Common Belief:Wildcard queries can find words with spelling mistakes like fuzzy queries.
Tap to reveal reality
Reality:Wildcard queries do not handle typos; they only match patterns literally.
Why it matters:Relying on wildcard queries for typo tolerance results in poor user search experience.
Quick: Do wildcard and prefix queries search raw text or indexed terms? Commit to your answer.
Common Belief:They search the raw text directly.
Tap to reveal reality
Reality:They search the indexed terms created by analyzing the text, so analysis affects results.
Why it matters:Ignoring analysis can cause unexpected search results or misses.
Expert Zone
1
Wildcard queries with multiple * and ? can explode the number of term expansions, causing heavy load.
2
Prefix queries are case-sensitive depending on the analyzer used; choosing the right analyzer affects results.
3
Using keyword fields for wildcard queries avoids tokenization issues but limits flexibility.
When NOT to use
Avoid wildcard queries with leading * on large datasets; use prefix queries or n-gram indexing instead. For typo tolerance, use fuzzy queries. For complex patterns, use regex queries but expect slower performance.
Production Patterns
In production, prefix queries power autocomplete features. Wildcard queries are used sparingly for admin tools or small datasets. Combining prefix queries with filters improves speed. Index design often includes keyword subfields to support wildcard queries efficiently.
Connections
Regular expressions
Wildcard queries are a simpler form of pattern matching compared to regex.
Understanding regex helps grasp the power and limits of wildcard queries and when to upgrade to regex for complex patterns.
Trie data structure
Prefix queries use tries internally to quickly find terms starting with a prefix.
Knowing tries explains why prefix queries are fast and how indexing supports efficient search.
Autocompletion in user interfaces
Prefix queries are often the backend mechanism for autocomplete suggestions.

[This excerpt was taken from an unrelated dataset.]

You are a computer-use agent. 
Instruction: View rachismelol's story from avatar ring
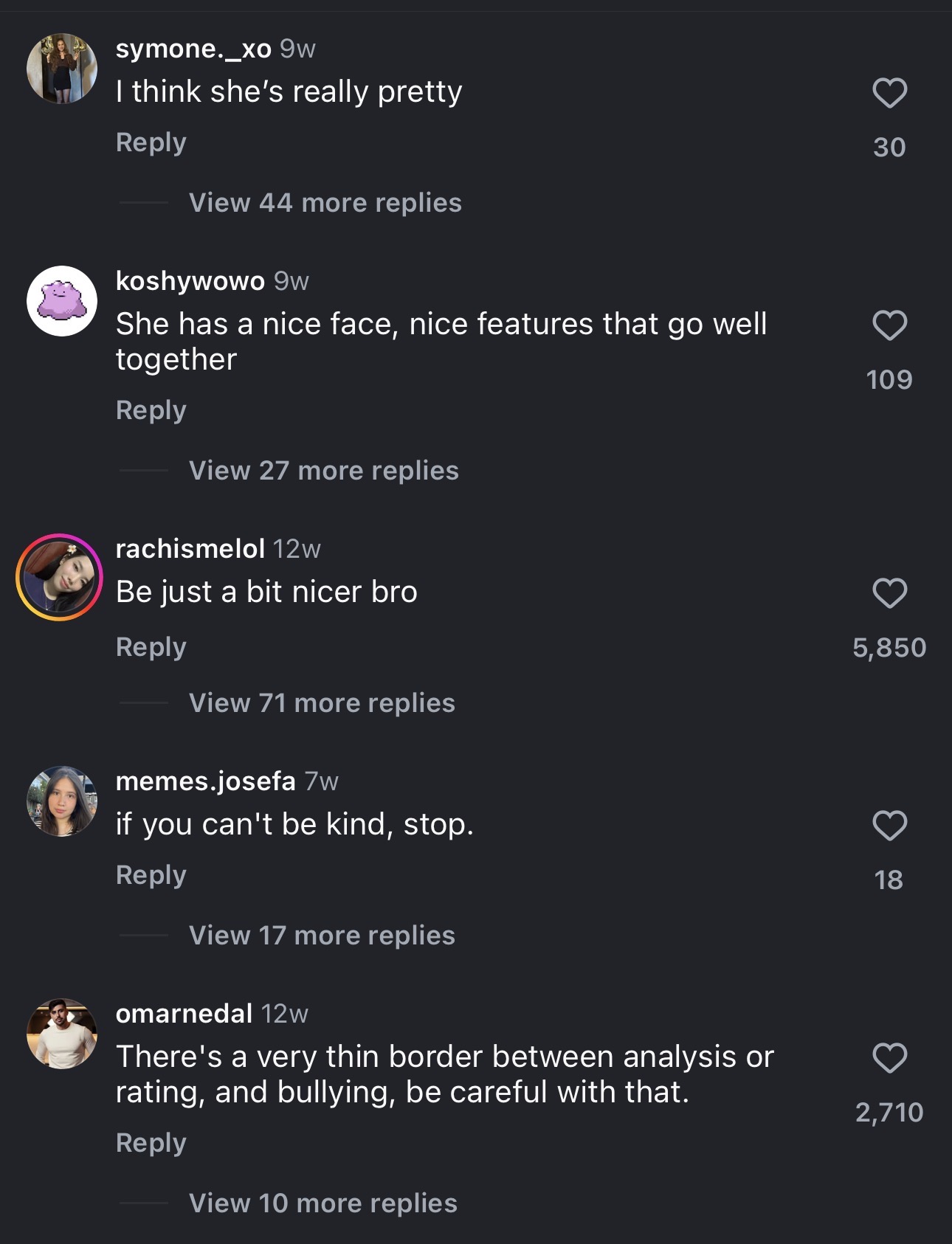60,577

Understanding prefix queries helps design responsive and relevant autocomplete features.
Common Pitfalls
#1Using wildcard queries with * at the start on large fields.

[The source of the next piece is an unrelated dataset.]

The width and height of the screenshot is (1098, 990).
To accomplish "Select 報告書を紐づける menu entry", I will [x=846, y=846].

Wrong approach:{ "wildcard": { "field": "*ing" } }
Correct approach:{ "prefix": { "field": "ing" } }
Root cause:Misunderstanding that leading * causes slow scans and that prefix queries only match starts.
#2Expecting prefix queries to match substrings inside words.
Wrong approach:{ "prefix": { "field": "fix" } } // expects to match 'prefix'
Correct approach:{ "wildcard": { "field": "*fix" } }
Root cause:Confusing prefix queries with substring matching.
#3Using wildcard queries on analyzed text fields without keyword subfields.
Wrong approach:{ "wildcard": { "text_field": "ca*" } }
Correct approach:{ "wildcard": { "text_field.keyword": "ca*" } }
Root cause:Not realizing analyzed fields break text into tokens, making wildcard queries ineffective.
Key Takeaways
Wildcard queries use * and ? to match flexible patterns but can be slow if used with leading *.
Prefix queries find words starting with given letters and are faster and simpler than wildcard queries.
Both queries operate on indexed terms, so text analysis affects their behavior and results.
Choosing the right query type and understanding performance impacts is key to efficient search.
Combining these queries with others enables powerful, user-friendly search experiences.